Haryana Lok Adalat is formed with objective and purpose of ensuring and providing visible, practical and positive initiatives ensuring equality and non bias decisions as laid down in Constitution of India and assumes significance due to illiteracy and poverty prevalent in India.

Lok Adalats are constituted at below levels:

- State Authorities.
- High Court.
- District and Taluk level.

1. Chairman.

2. Secretaries.

- Mandal Committees.
- Mediation Centres.

Types of Lok Adalat:

- Permanent Lok Adalat - Provides mechanism for adjudging cases referred under public utility services like transport, postal and telegraph.
- National Lok Adalat - Held from year 2015, every month on specific topic across India. These are held on a single day disposing off large number of pending cases.
- Mega Lok Adalat - Held across all courts in state in a single day.
- Mobile Lok Adalats - These types of Lok Adalats are organised occasionally which travel from one place to other across country occasionally and help resolving disputes.

Mr Justice Ravi Shanker Jha, Chief Justice, Punjab High Court, is current patron in Chief of Punjab Lok Adalat.

== Lok Adalat Committee and Complaint Procedures ==

Lok Adalat settles disputes which can be mutually resolved and mostly relating to matrimonial, damages and partition suits. The following are the requirements of the cases before Lok Adalat:

- Lok Adalat takes up cases which are civil in nature (including marriage, and family disputes) and compoundable criminal cases.
- It accepts cases pending in regular court under their jurisdiction.
- The main condition of the Lok Adalat is that both parties in dispute agree for settlement.
- The court fee paid initially in the court for the complaints/petition is refunded to the parties, as no court fee is chargeable if a matter referred in the Lok Adalat and is resolved with parties agreeing to bind by it.
- Procedural laws and the Evidence Act are not strictly followed while assessing claims.
- Decisions are binding on the parties and its order is capable of execution through legal process.

The following types of cases can be admitted in Lok Adalat.

1. Any dispute or case pending in any court of law in India.

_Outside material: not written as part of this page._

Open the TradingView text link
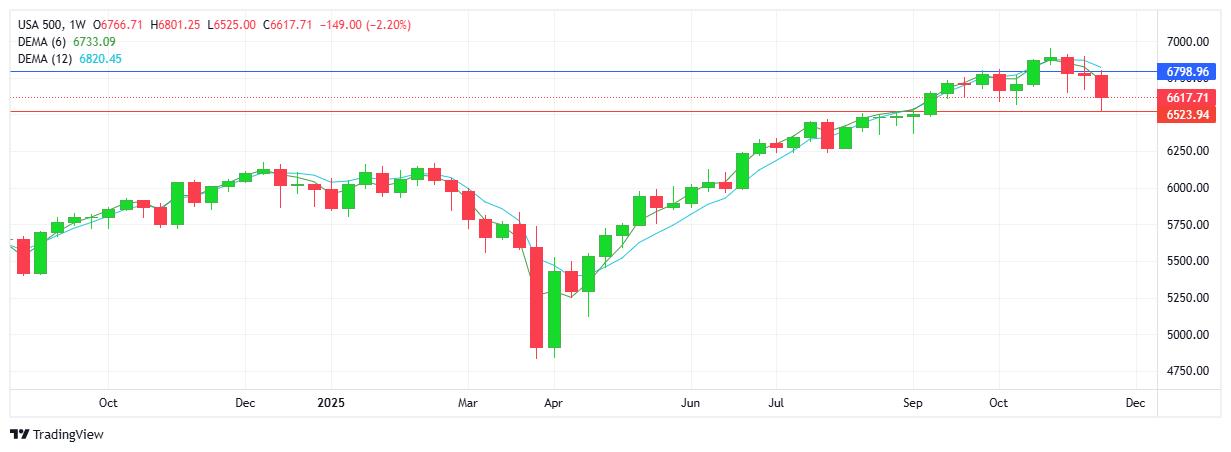Screen dimensions: 1231x452 pos(68,434)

- Criminal offences which are compoundable.
- Cases under section 138 of Negotiable Instruments Act.
- Issues relating to recovery of money.
- Issues under Indian Motor Vehicles Act,1988.
- Issues relating to labour disputes.
- Issues relating to public utility bills like electricity, water etc. excluding Non Compoundable offences.
- Issues relating to Matrimony.

2. Any dispute to be planned to filed in Court but did not come up for hearing in front of it. Following Pre-Litigation cases can also be filed in Lok-Adalat.

- Cases under section 138 of Negotiable Instruments Act.
- Cases relating to recovery of money.
- Issues relating to labour disputes.
- Issues relating to public utility bills like electricity, water etc. excluding Non Compoundable offences.
- General Maintenance related disputes.
- Other Miscellaneous cases which are civil disputes, criminal compoundable cases and matrimonial disputes.

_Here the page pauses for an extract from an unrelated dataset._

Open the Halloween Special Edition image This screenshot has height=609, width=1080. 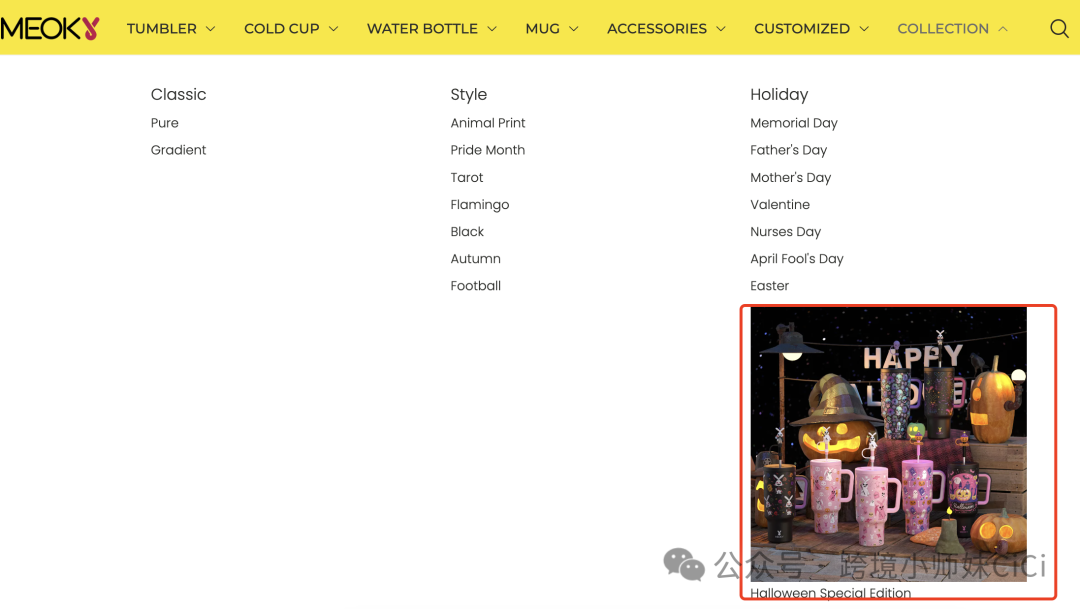click(889, 444)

However, any legal issue which is not compoundable as per the Indian Legal Systems cannot be taken up in the Lok Adalat.

As the members are presiding Lok Adalat as statutory conciliators and not in judicial capacity they can only persuade the parties to come to a settlement. Sometimes counselling sessions are also held between opposing parties.
The main condition of the Lok Adalat is that both parties in dispute agree for settlement and if they are unable to do so, it is referred to the Permanent Lok Adalat for deciding the case provided the case is not related to compoundable offence.

Haryana Lok Adalat, as per Supreme Court judgement, is formed to arrive at a compromise or solution between parties in dispute and hence does not have jurisdiction to go into merits of complaint.

== Details of cases Resolved ==

- Haryana Lok Adalat organised National Lok Adalat in September 2021 across Haryana.
- Haryana Lok Adalat organised E Lok Adalat in August 2020 across Haryana due to Covid pandemic lockdown.